▸ About this task:
Whatever precedes the line containing "Expand the Product menu in header" is not copied; that line and every line after it through the final one below are copied exactly, except pictures.

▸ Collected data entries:
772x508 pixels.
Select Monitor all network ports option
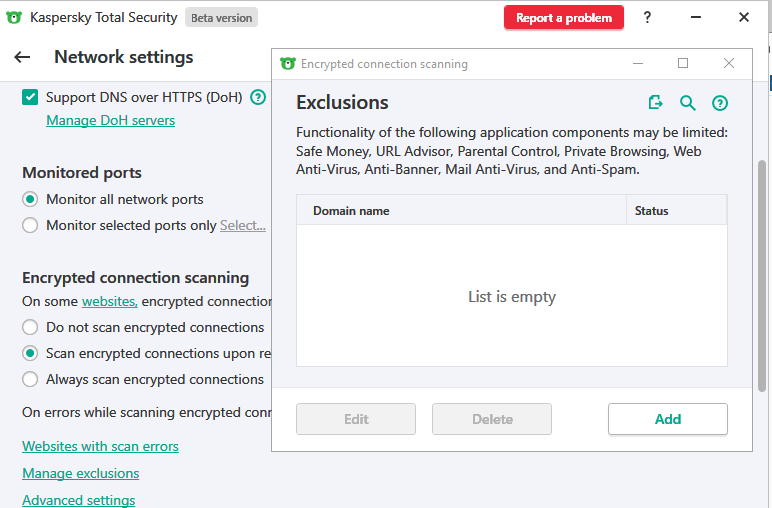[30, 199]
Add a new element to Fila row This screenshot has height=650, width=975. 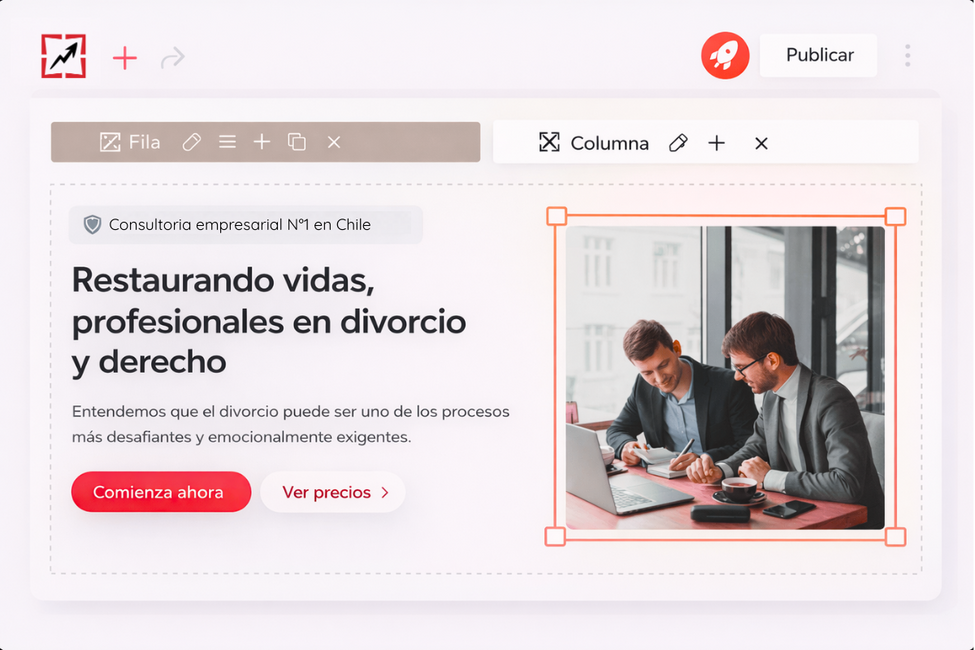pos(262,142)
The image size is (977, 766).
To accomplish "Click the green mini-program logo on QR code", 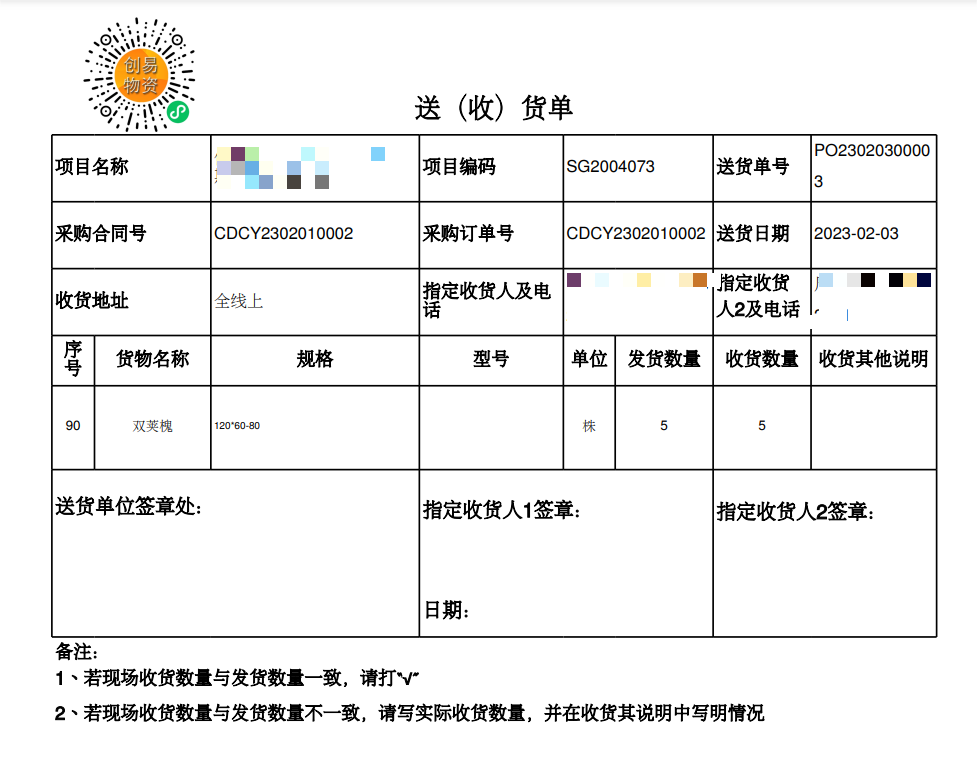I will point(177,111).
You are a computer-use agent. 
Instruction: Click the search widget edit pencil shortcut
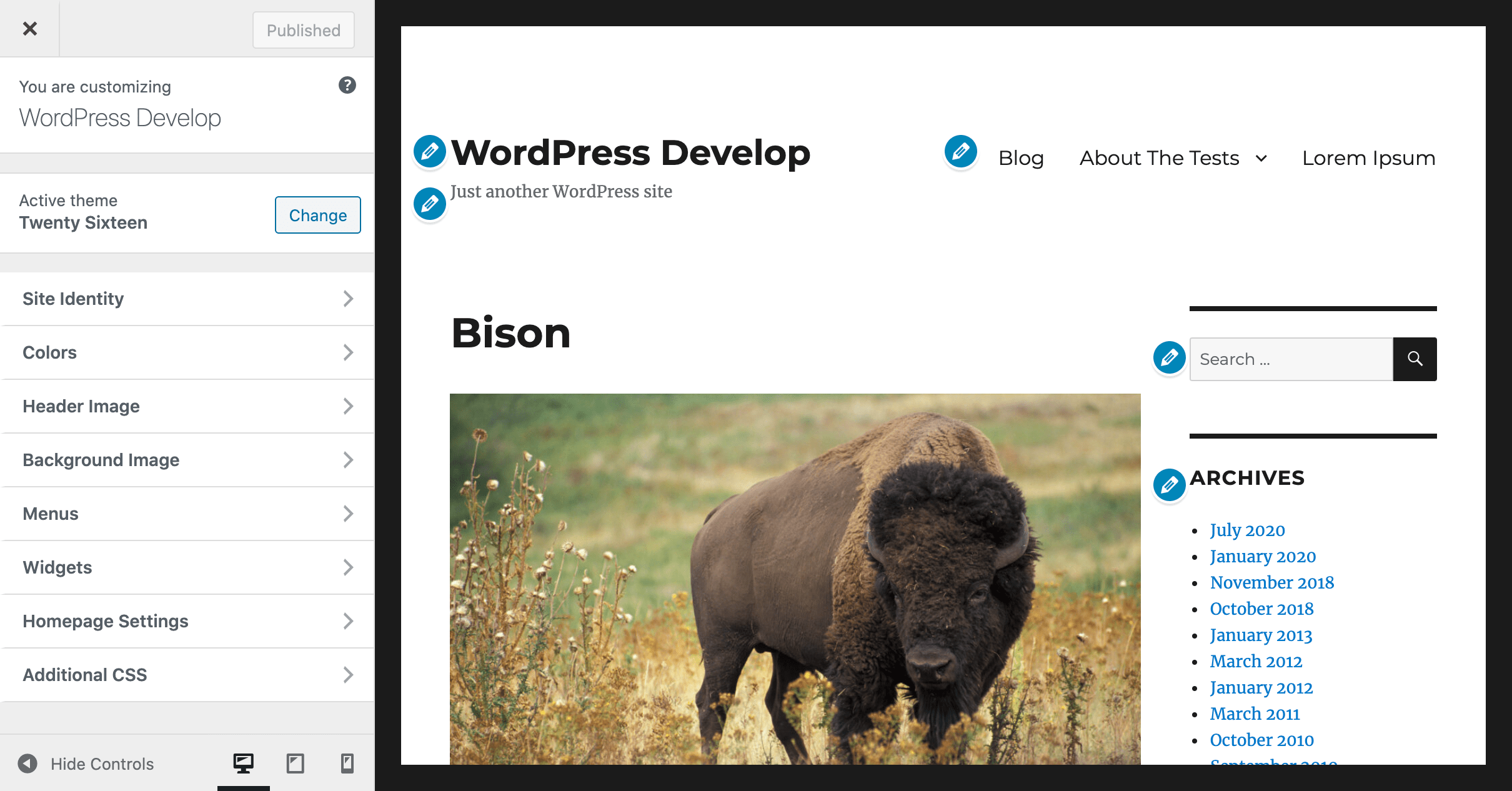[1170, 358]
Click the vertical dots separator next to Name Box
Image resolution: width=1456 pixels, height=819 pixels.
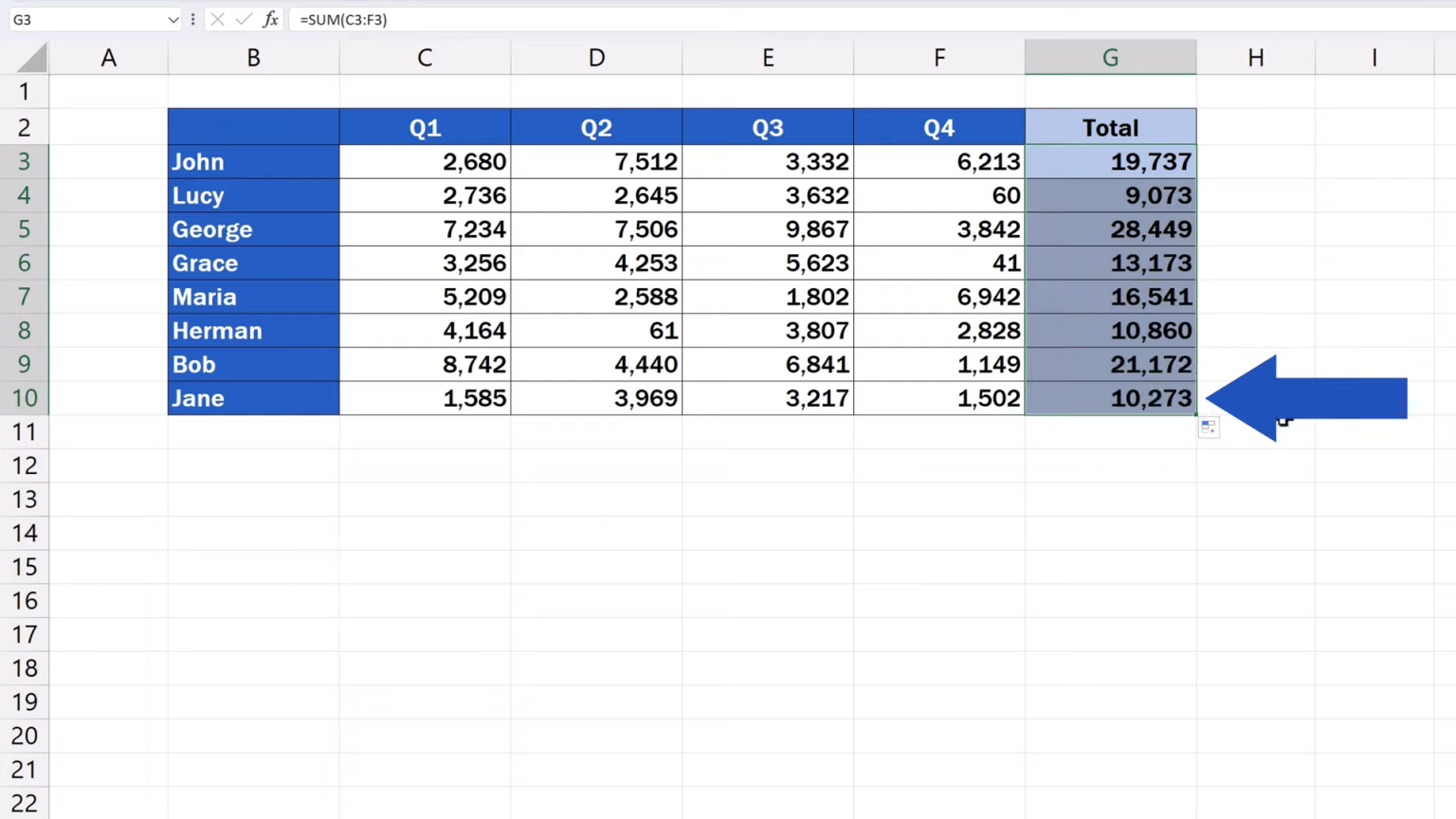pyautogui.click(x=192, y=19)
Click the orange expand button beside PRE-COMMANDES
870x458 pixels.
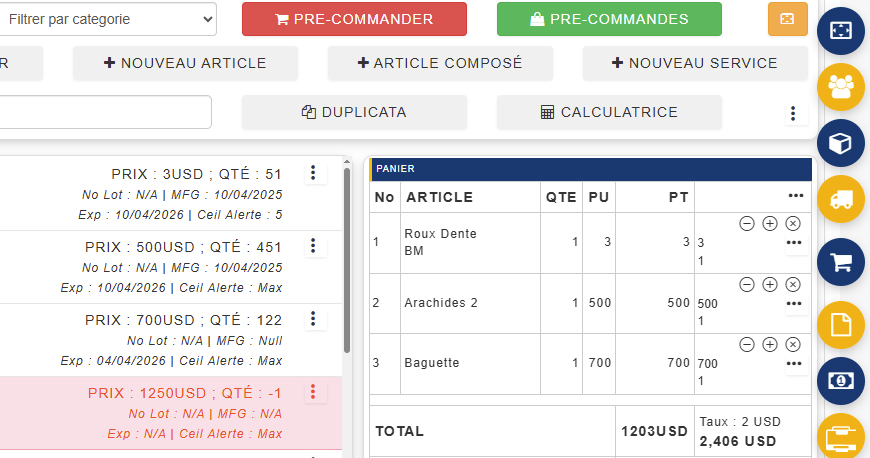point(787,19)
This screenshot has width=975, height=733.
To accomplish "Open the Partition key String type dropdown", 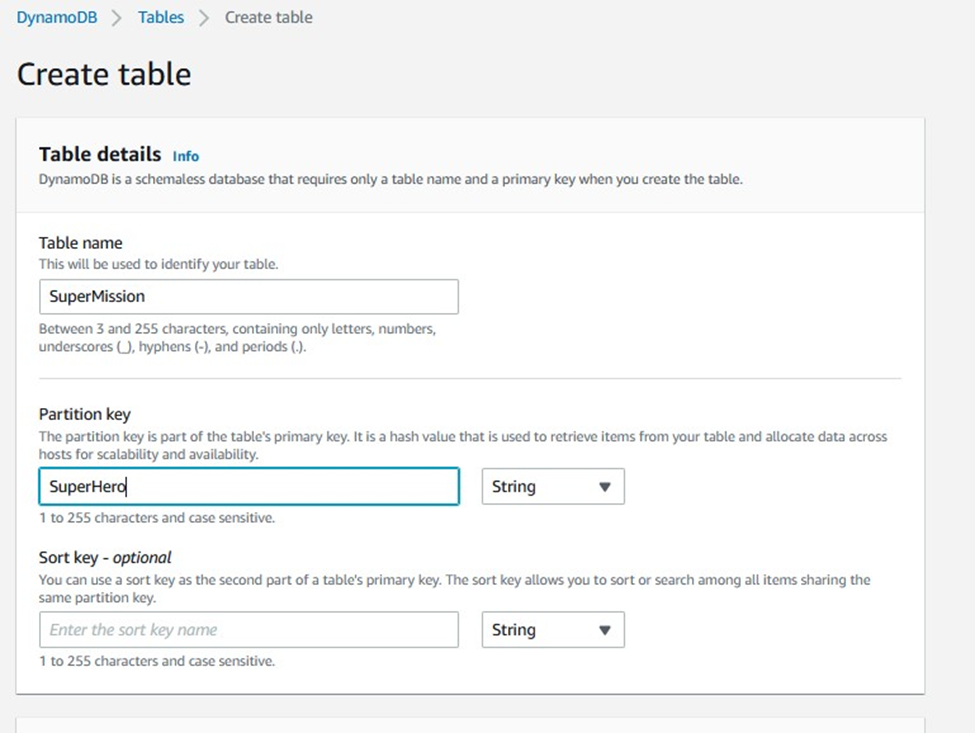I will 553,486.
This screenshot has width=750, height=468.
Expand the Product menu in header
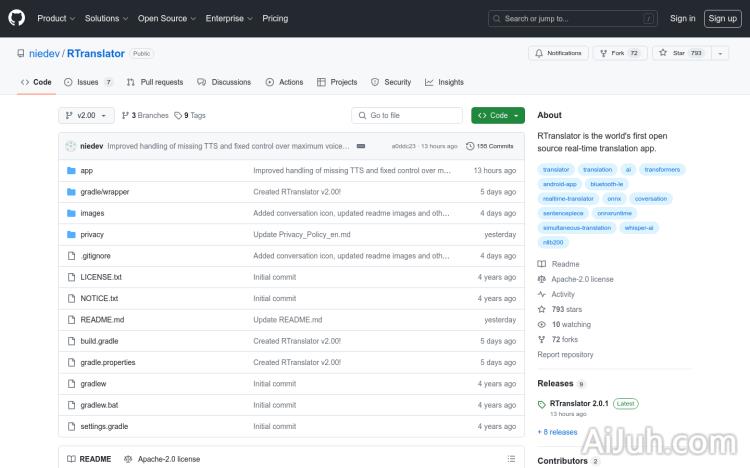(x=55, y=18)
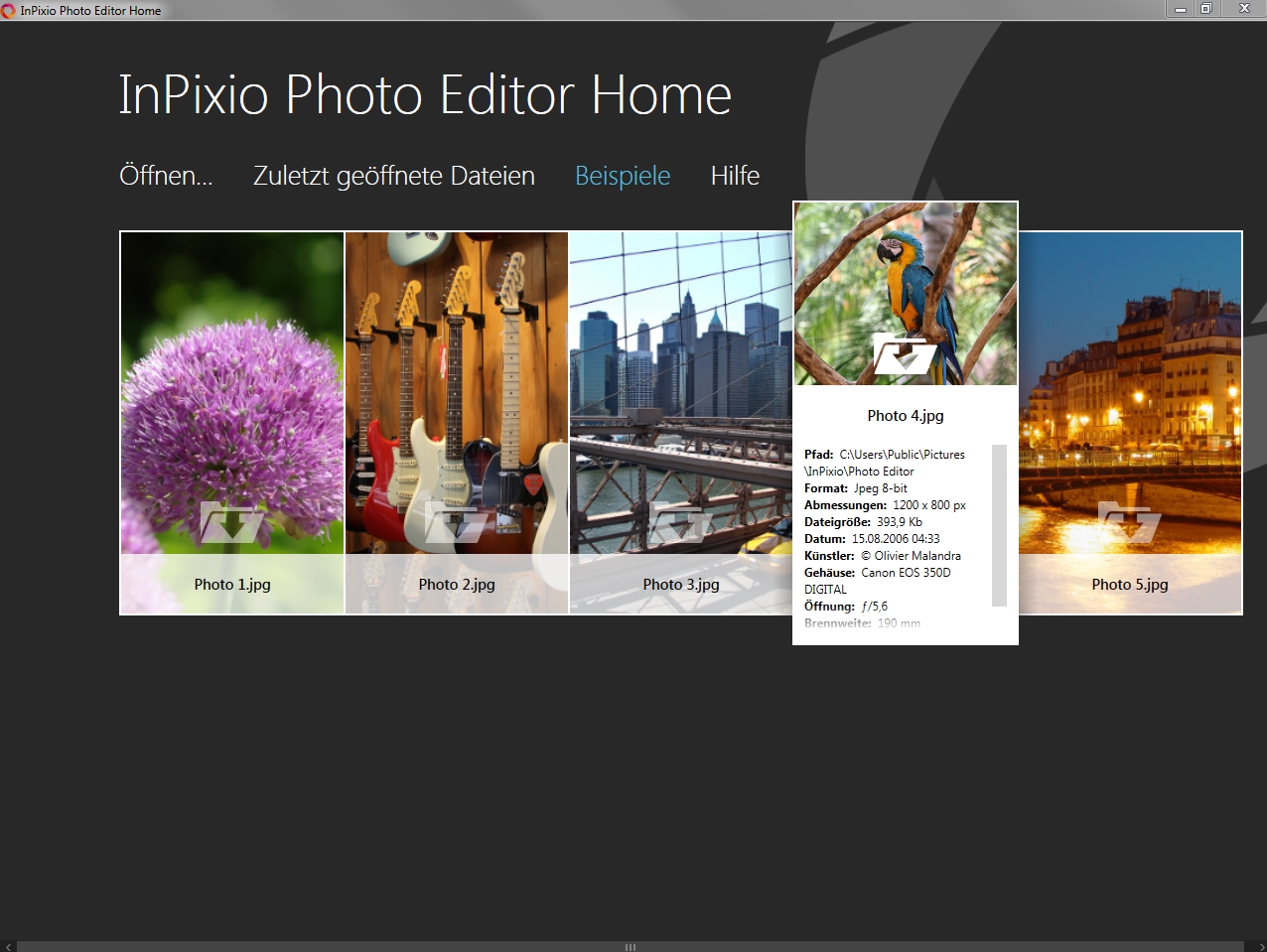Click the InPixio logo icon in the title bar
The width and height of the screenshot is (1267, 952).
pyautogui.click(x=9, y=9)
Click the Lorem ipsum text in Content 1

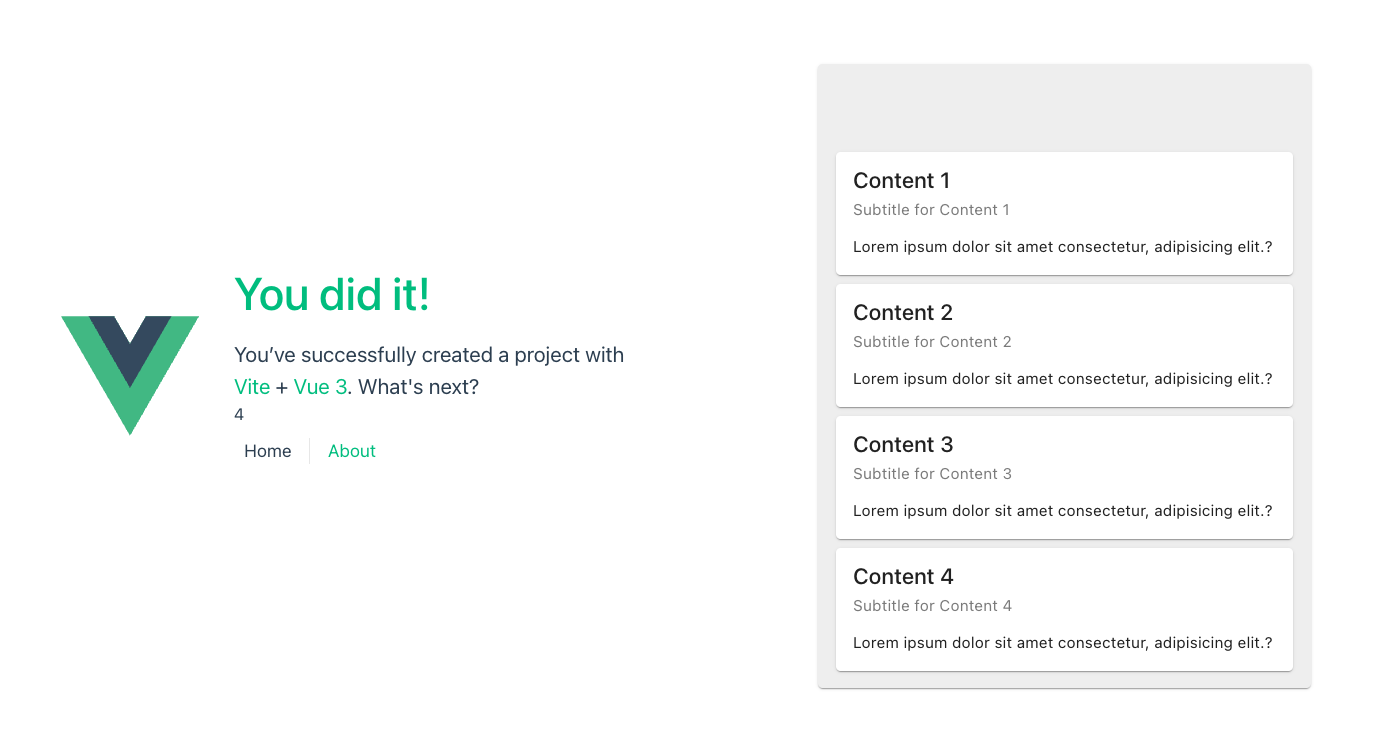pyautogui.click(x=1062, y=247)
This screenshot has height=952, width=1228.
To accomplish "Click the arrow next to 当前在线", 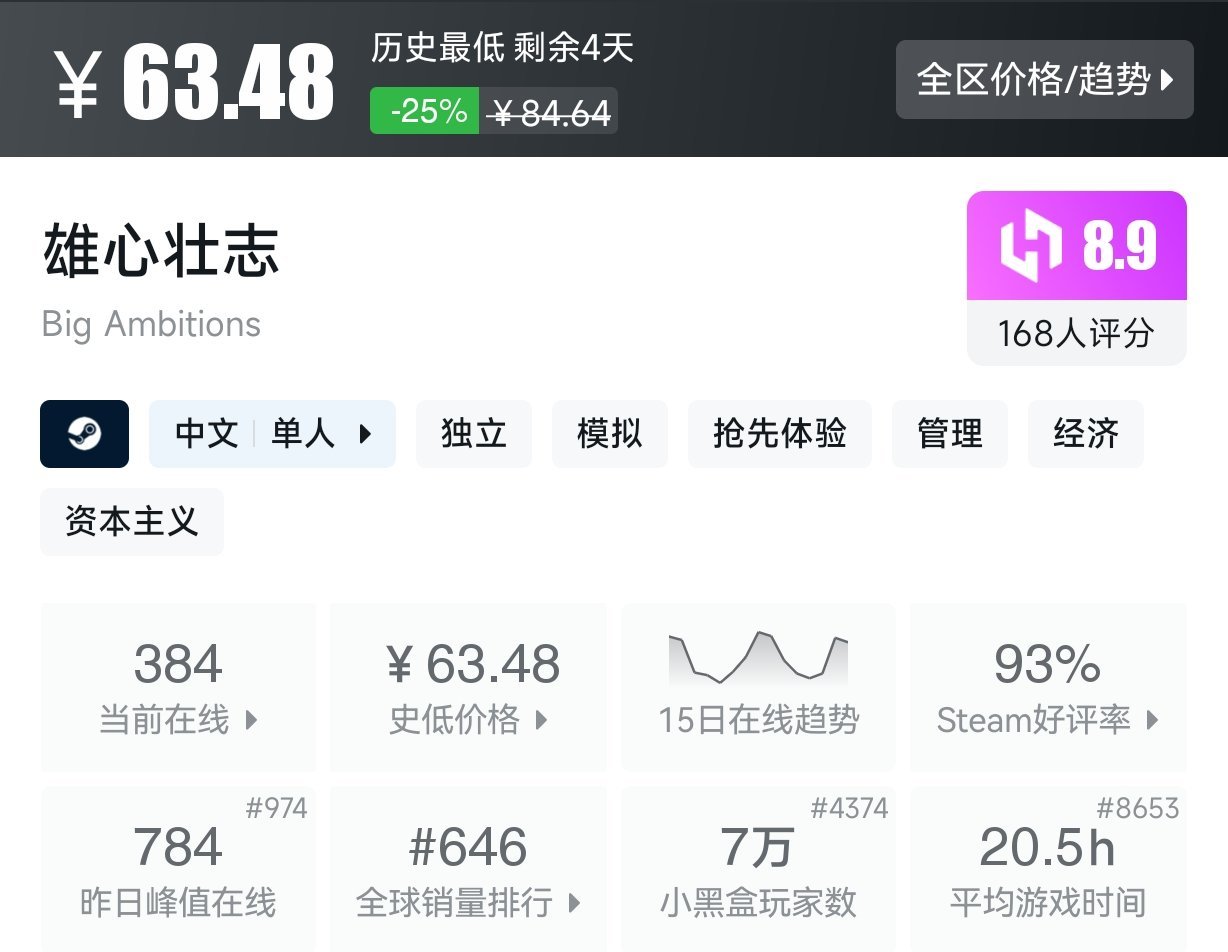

▸ Exercise solution:
Expand the Product menu in header
(x=55, y=18)
Click the InPixio logo icon in the title bar
The width and height of the screenshot is (1267, 952).
pyautogui.click(x=9, y=9)
Click the Lorem ipsum text in Content 1

pyautogui.click(x=1062, y=247)
This screenshot has height=952, width=1228.
To accomplish "Click the arrow next to 当前在线", 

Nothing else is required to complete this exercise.